Au Taillan-Médoc, près de Bordeaux, une déviation routière menace de détruire une zone naturelle abritant une centaine d’espèces protégées et de polluer la nappe souterraine qui alimente en eau la métropole bordelaise. Alors que le gros œuvre doit bientôt démarrer, une mobilisation locale prend de l’ampleur pour proposer des alternatives plus pérennes.
La destruction d’une zone humide abritant 100 espèces protégées
La loutre d’Europe, l’azuré de la Sanguisorbe (le papillon en couverture), le chardonneret élégant, la couleuvre verte et jaune, la rainette ibérique et bien d’autres vont-ils être massacrés pour faire place aux voitures, camions et à une industrialisation effrénée ? Tous ces animaux font partie de la centaine d’espèces protégées qui peuplent la zone naturelle, comprenant une forêt et plusieurs zones humides, où le département de Gironde veut construire sur 8km une déviation routière.
Crédit : Déviation du Taillan-Médoc, explication par Pierre Rigaux, Naturaliste
Ce projet, vieux de 37 ans, a récemment eu un coup d’accélération avec l’aval du Conseil National de la Protection de la Nature qui, après avoir rendu trois avis négatifs, a finalement donné son feu vert en estimant que les mesures compensatoires présentées dans le dossier sont suffisantes. Pourtant, de nombreux manquements à ces compensations ont déjà été relevés et les chercheurs du Muséum National d’Histoire Naturelle et d’AgroParisTech sont formels :
« Dans 80% des cas, ces mesures ne compensent pas les destructions des milieux naturels. »
En effet, les zones humides ont un rôle primordial pour limiter les inondations en filtrant et épurant les eaux de pluies, et sont un habitat irremplaçable pour de nombreuses espèces animales et végétales.
Déplacer le problème au lieu de le résoudre
A la base du projet, vieux de 37 ans, la volonté de dégager le centre-ville de Taillan-Médoc, dont la population est littéralement empoisonnée par le passage quotidien de 1000 camions. Contre l’hégémonie du transport routier, les opposants à la déviation proposent dans une pétition de nombreuses alternatives plus pérennes et écologiques.
« Il y a plusieurs solutions à mettre en œuvre pour aider les habitants de Taillan-Médoc. D’autres variantes avaient été envisagées mais ont été écartées sans arguments valables, notamment la variante n°1 qui aurait permis de faire dévier les camions au Sud de Castelnau, ou encore mieux restaurer la ligne de fret ferroviaire qui est peu utilisée mais déjà existante ! » explique Camille (un pseudonyme) au téléphone pour La Relève et La Peste
En contribuant à augmenter le nombre de camions de 1000 à 1500, cette déviation va seulement déplacer le problème sans le résoudre.
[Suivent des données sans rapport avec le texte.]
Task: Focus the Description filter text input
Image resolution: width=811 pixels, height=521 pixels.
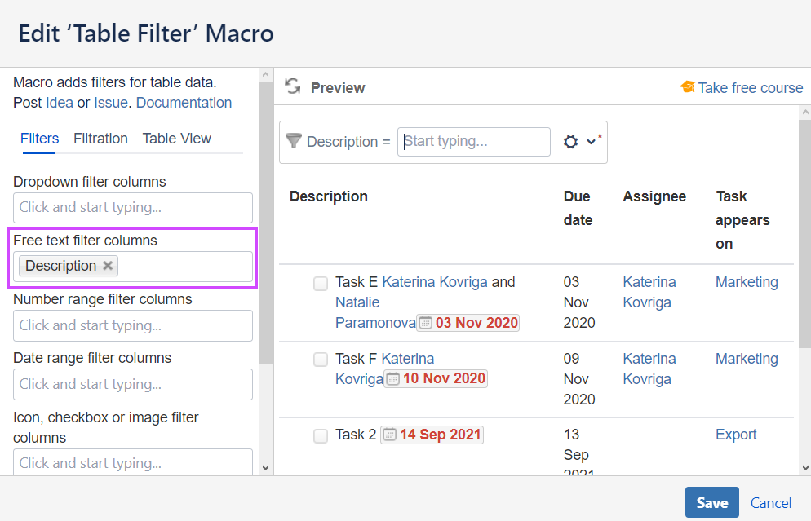Action: 474,141
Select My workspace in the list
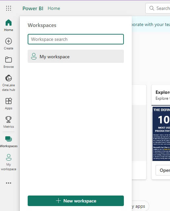The image size is (170, 211). (76, 56)
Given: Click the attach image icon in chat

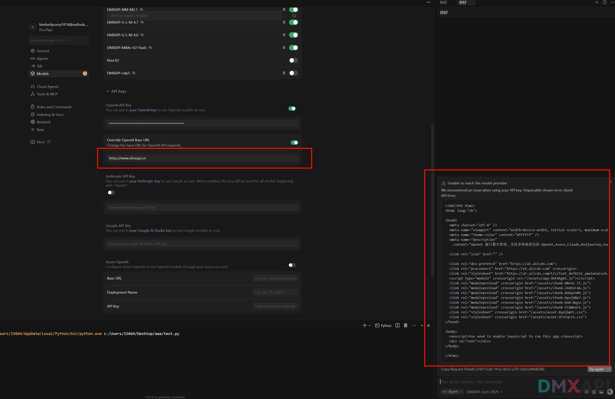Looking at the screenshot, I should pos(601,392).
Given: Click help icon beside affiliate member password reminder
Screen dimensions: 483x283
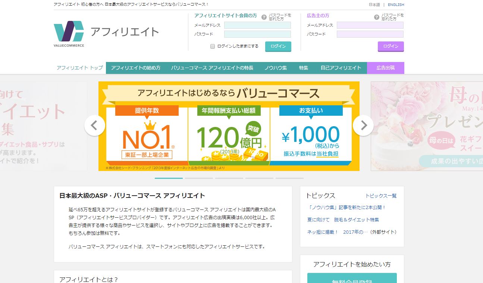Looking at the screenshot, I should pyautogui.click(x=264, y=17).
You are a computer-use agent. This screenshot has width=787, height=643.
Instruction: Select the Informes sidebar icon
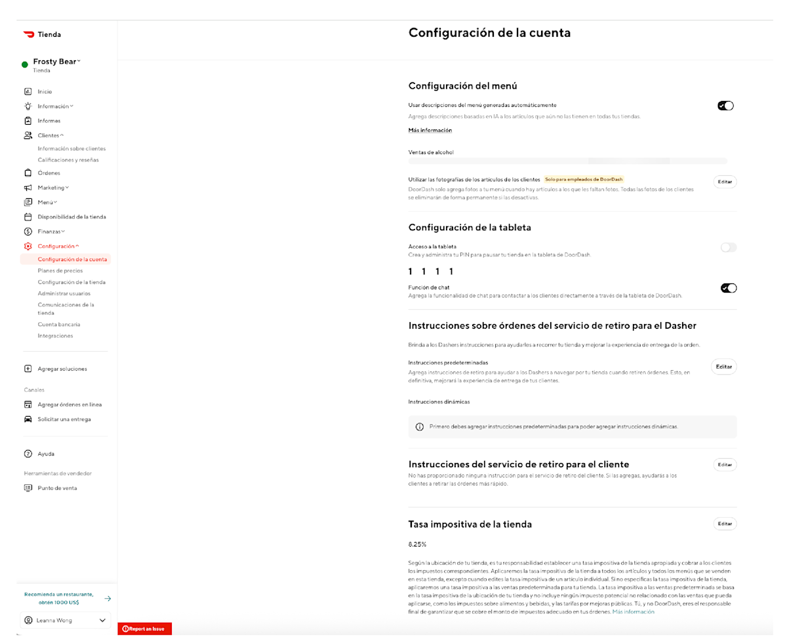point(28,120)
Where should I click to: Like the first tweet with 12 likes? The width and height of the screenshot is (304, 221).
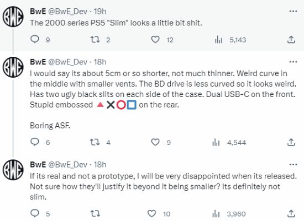click(155, 40)
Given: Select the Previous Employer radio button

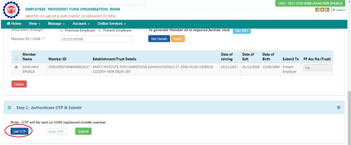Looking at the screenshot, I should [61, 30].
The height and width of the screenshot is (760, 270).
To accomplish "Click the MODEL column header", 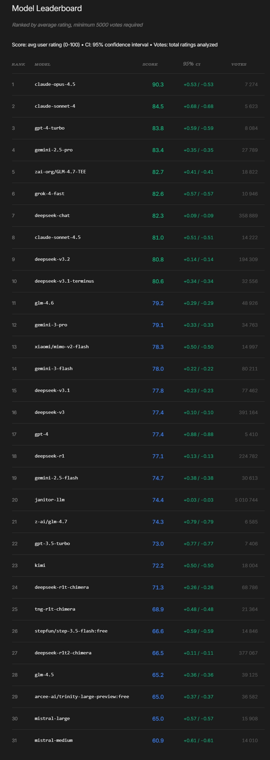I will tap(43, 64).
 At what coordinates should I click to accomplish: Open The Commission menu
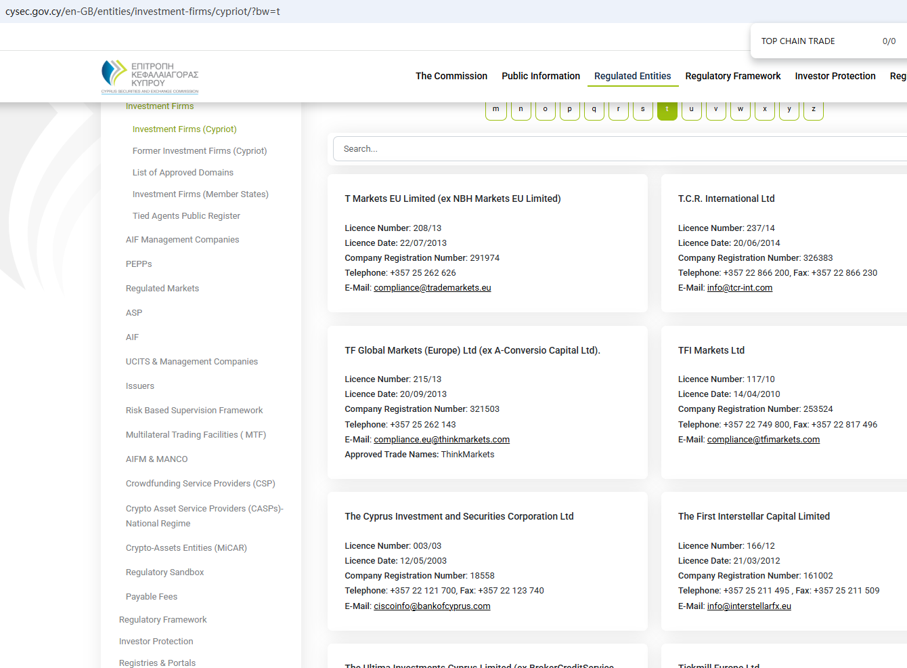[x=451, y=76]
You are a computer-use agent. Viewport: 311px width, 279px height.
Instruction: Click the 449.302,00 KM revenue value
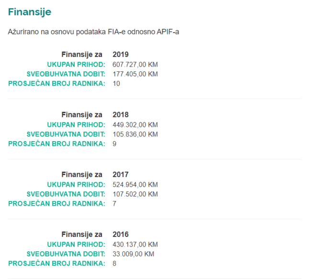click(x=135, y=124)
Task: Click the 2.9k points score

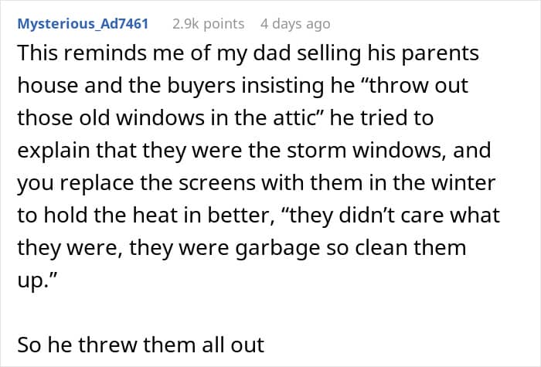Action: pos(209,24)
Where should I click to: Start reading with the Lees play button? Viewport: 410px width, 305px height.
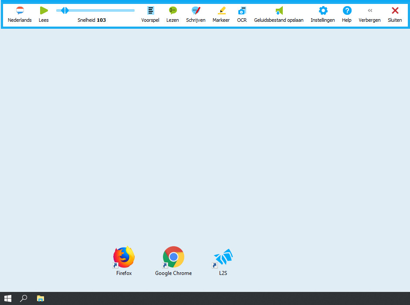point(44,10)
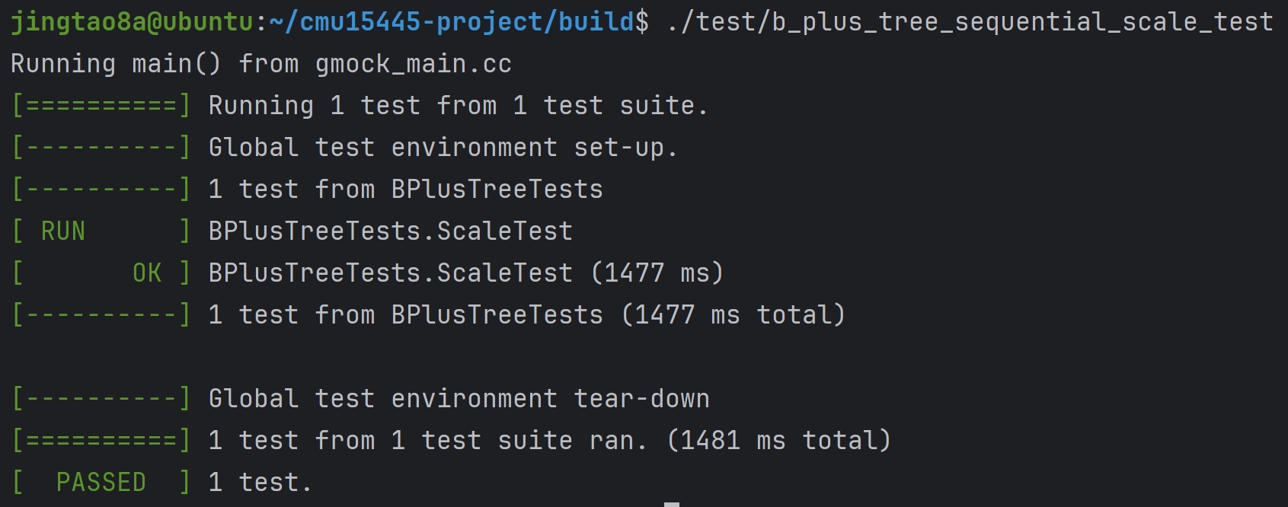Viewport: 1288px width, 507px height.
Task: Click 'Running 1 test from 1 test suite.'
Action: click(x=459, y=106)
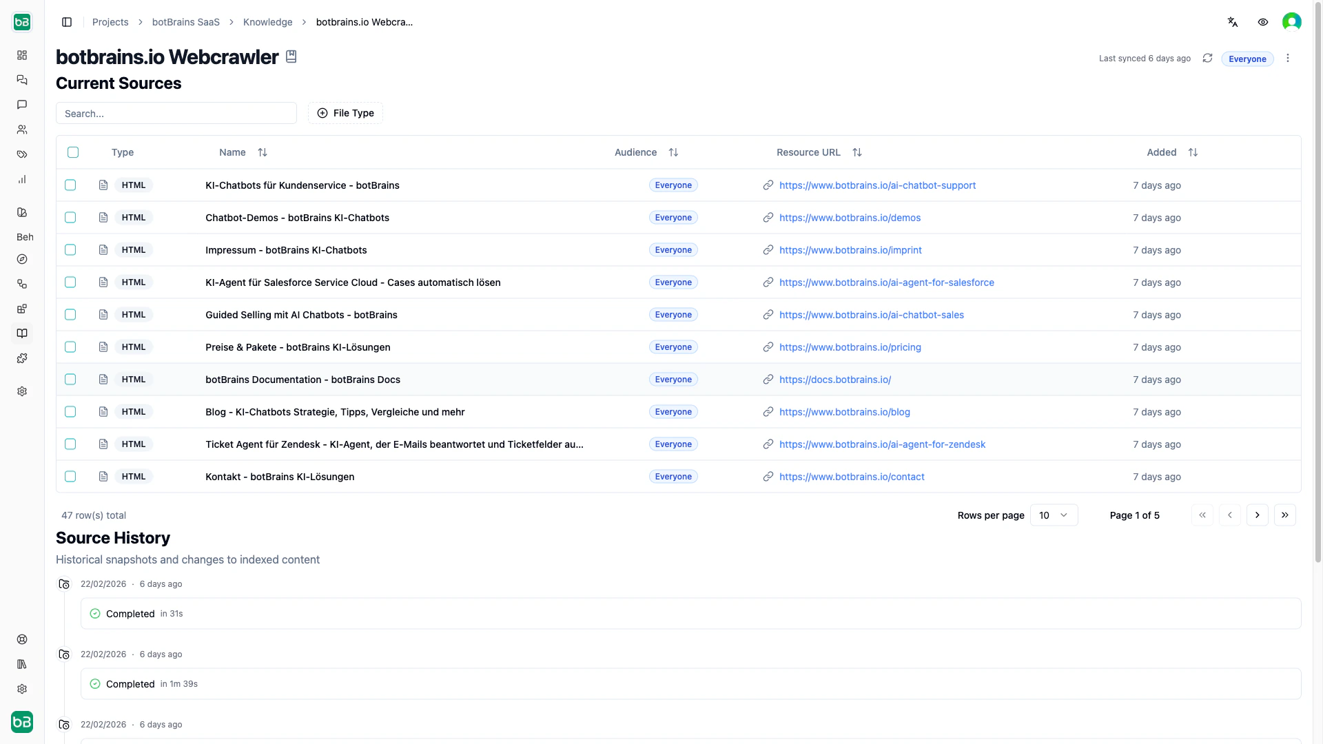Open the Rows per page dropdown
The height and width of the screenshot is (744, 1323).
click(x=1054, y=515)
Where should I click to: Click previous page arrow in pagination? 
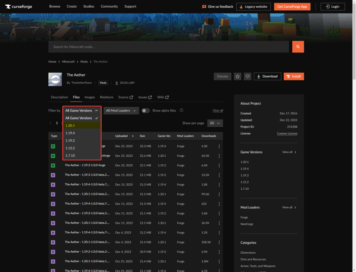(50, 123)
Pire, les experts géologues qui ont étudié le dossier ont lancé l’alerte sur la pollution des eaux souterraines dont l’un des points de captage est située sous le tracé sud de la déviation. Aucun débat publique n’a eu lieu autour de cette problématique.

Une course contre la montre pour préserver le Parc naturel du Médoc
Tout aussi préoccupant, la déviation engendre déjà une urbanisation de toute la zone, située dans le parc naturel du Médoc, comme le prouve l’entrepôt logistique en construction. La course contre la montre est maintenant lancée pour les associations et les habitants qui luttent contre le projet. Et la bataille fait rage, avec une volonté politique d’écraser la contestation : certaines associations environnementales ont ainsi dû se retirer du dossier car elles ont reçu des menaces de suppression de leurs subventions si elles s’y opposaient !
« C’est incroyable ce projet de déviation, plus on creuse le dossier et plus on découvre des choses scandaleuses et écœurantes. On ne peut pas laisser ce projet d’un autre âge saccager le vivant et mettre en danger la population. » explique Caroline de Natur’Jalles à La Relève et La Peste
FNE Nouvelle-Aquitaine et Natur’Jalles ont ainsi lancé deux recours judiciaires à un jour d’intervalle : un référé de suspension qui permettrait l’arrêt immédiat des travaux dont l’audience aura lieu le 12 février, et un recours juridique dont le jugement peut mettre plusieurs années à être rendu. L’objectif : empêcher le début des travaux de terrassement, aux conséquences irréversibles, qui doivent commencer en juin.
Dimanche 2 février, une première action citoyenne va avoir lieu sur le site pour faire connaître au plus grand nombre les alternatives existantes à la déviation, et découvrir les nombreuses espèces de la zone naturelle. Tout le monde y est invité pour imaginer une société sans camions.